Dataset records START

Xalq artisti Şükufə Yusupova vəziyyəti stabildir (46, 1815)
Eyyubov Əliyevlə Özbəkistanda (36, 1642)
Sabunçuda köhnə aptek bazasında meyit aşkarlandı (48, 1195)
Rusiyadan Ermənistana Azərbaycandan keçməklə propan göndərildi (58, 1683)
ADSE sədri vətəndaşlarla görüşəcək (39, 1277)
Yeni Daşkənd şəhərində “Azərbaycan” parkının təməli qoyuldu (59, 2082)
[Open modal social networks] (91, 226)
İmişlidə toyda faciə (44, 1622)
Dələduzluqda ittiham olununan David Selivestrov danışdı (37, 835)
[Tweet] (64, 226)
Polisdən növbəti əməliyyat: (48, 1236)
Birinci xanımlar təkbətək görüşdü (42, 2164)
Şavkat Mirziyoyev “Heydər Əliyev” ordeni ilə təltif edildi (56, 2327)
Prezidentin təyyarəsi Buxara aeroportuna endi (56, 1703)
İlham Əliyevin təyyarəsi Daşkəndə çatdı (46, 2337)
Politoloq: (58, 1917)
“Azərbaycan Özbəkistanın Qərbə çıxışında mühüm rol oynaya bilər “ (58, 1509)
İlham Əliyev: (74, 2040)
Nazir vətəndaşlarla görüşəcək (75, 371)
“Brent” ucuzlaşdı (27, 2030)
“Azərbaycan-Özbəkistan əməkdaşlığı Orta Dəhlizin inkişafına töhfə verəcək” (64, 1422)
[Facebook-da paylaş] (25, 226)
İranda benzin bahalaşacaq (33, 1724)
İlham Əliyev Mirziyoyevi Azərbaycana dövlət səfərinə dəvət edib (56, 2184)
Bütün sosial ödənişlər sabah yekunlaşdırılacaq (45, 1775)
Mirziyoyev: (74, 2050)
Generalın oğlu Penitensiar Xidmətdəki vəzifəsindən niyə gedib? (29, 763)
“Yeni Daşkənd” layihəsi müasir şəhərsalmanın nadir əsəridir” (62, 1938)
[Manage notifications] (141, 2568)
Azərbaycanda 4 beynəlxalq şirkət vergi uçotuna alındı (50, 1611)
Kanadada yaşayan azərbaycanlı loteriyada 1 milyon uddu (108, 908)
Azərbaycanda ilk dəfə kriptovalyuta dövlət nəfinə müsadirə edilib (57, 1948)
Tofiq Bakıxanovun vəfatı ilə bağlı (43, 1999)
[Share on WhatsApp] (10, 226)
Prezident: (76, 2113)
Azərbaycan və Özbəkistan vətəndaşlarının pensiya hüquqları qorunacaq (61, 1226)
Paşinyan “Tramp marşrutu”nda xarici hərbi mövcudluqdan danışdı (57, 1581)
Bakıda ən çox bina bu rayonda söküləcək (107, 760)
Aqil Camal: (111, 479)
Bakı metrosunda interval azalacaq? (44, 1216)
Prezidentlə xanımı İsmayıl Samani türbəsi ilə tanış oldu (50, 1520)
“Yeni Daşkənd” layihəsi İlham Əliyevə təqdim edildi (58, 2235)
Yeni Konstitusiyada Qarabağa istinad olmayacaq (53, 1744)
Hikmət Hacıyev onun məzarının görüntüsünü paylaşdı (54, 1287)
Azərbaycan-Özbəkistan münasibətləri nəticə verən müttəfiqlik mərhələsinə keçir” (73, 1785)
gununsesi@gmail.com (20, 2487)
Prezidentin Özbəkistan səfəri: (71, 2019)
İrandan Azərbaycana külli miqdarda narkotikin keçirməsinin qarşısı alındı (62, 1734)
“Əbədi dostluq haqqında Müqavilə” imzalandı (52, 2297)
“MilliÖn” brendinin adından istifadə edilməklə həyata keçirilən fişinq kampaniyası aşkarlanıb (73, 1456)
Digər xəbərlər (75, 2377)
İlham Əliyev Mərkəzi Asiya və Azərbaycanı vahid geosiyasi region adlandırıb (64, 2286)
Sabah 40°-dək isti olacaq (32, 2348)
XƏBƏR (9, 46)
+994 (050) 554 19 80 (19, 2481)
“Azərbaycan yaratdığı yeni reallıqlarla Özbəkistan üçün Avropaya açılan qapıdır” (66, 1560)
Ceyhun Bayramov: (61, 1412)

Dataset records END

**What this task involves**
Quote each line of the data above exactly as written.

**Response area**
Xalq artisti Şükufə Yusupova vəziyyəti stabildir (46, 1815)
Eyyubov Əliyevlə Özbəkistanda (36, 1642)
Sabunçuda köhnə aptek bazasında meyit aşkarlandı (48, 1195)
Rusiyadan Ermənistana Azərbaycandan keçməklə propan göndərildi (58, 1683)
ADSE sədri vətəndaşlarla görüşəcək (39, 1277)
Yeni Daşkənd şəhərində “Azərbaycan” parkının təməli qoyuldu (59, 2082)
[Open modal social networks] (91, 226)
İmişlidə toyda faciə (44, 1622)
Dələduzluqda ittiham olununan David Selivestrov danışdı (37, 835)
[Tweet] (64, 226)
Polisdən növbəti əməliyyat: (48, 1236)
Birinci xanımlar təkbətək görüşdü (42, 2164)
Şavkat Mirziyoyev “Heydər Əliyev” ordeni ilə təltif edildi (56, 2327)
Prezidentin təyyarəsi Buxara aeroportuna endi (56, 1703)
İlham Əliyevin təyyarəsi Daşkəndə çatdı (46, 2337)
Politoloq: (58, 1917)
“Azərbaycan Özbəkistanın Qərbə çıxışında mühüm rol oynaya bilər “ (58, 1509)
İlham Əliyev: (74, 2040)
Nazir vətəndaşlarla görüşəcək (75, 371)
“Brent” ucuzlaşdı (27, 2030)
“Azərbaycan-Özbəkistan əməkdaşlığı Orta Dəhlizin inkişafına töhfə verəcək” (64, 1422)
[Facebook-da paylaş] (25, 226)
İranda benzin bahalaşacaq (33, 1724)
İlham Əliyev Mirziyoyevi Azərbaycana dövlət səfərinə dəvət edib (56, 2184)
Bütün sosial ödənişlər sabah yekunlaşdırılacaq (45, 1775)
Mirziyoyev: (74, 2050)
Generalın oğlu Penitensiar Xidmətdəki vəzifəsindən niyə gedib? (29, 763)
“Yeni Daşkənd” layihəsi müasir şəhərsalmanın nadir əsəridir” (62, 1938)
[Manage notifications] (141, 2568)
Azərbaycanda 4 beynəlxalq şirkət vergi uçotuna alındı (50, 1611)
Kanadada yaşayan azərbaycanlı loteriyada 1 milyon uddu (108, 908)
Azərbaycanda ilk dəfə kriptovalyuta dövlət nəfinə müsadirə edilib (57, 1948)
Tofiq Bakıxanovun vəfatı ilə bağlı (43, 1999)
[Share on WhatsApp] (10, 226)
Prezident: (76, 2113)
Azərbaycan və Özbəkistan vətəndaşlarının pensiya hüquqları qorunacaq (61, 1226)
Paşinyan “Tramp marşrutu”nda xarici hərbi mövcudluqdan danışdı (57, 1581)
Bakıda ən çox bina bu rayonda söküləcək (107, 760)
Aqil Camal: (111, 479)
Bakı metrosunda interval azalacaq? (44, 1216)
Prezidentlə xanımı İsmayıl Samani türbəsi ilə tanış oldu (50, 1520)
“Yeni Daşkənd” layihəsi İlham Əliyevə təqdim edildi (58, 2235)
Yeni Konstitusiyada Qarabağa istinad olmayacaq (53, 1744)
Hikmət Hacıyev onun məzarının görüntüsünü paylaşdı (54, 1287)
Azərbaycan-Özbəkistan münasibətləri nəticə verən müttəfiqlik mərhələsinə keçir” (73, 1785)
gununsesi@gmail.com (20, 2487)
Prezidentin Özbəkistan səfəri: (71, 2019)
İrandan Azərbaycana külli miqdarda narkotikin keçirməsinin qarşısı alındı (62, 1734)
“Əbədi dostluq haqqında Müqavilə” imzalandı (52, 2297)
“MilliÖn” brendinin adından istifadə edilməklə həyata keçirilən fişinq kampaniyası aşkarlanıb (73, 1456)
Digər xəbərlər (75, 2377)
İlham Əliyev Mərkəzi Asiya və Azərbaycanı vahid geosiyasi region adlandırıb (64, 2286)
Sabah 40°-dək isti olacaq (32, 2348)
XƏBƏR (9, 46)
+994 (050) 554 19 80 (19, 2481)
“Azərbaycan yaratdığı yeni reallıqlarla Özbəkistan üçün Avropaya açılan qapıdır” (66, 1560)
Ceyhun Bayramov: (61, 1412)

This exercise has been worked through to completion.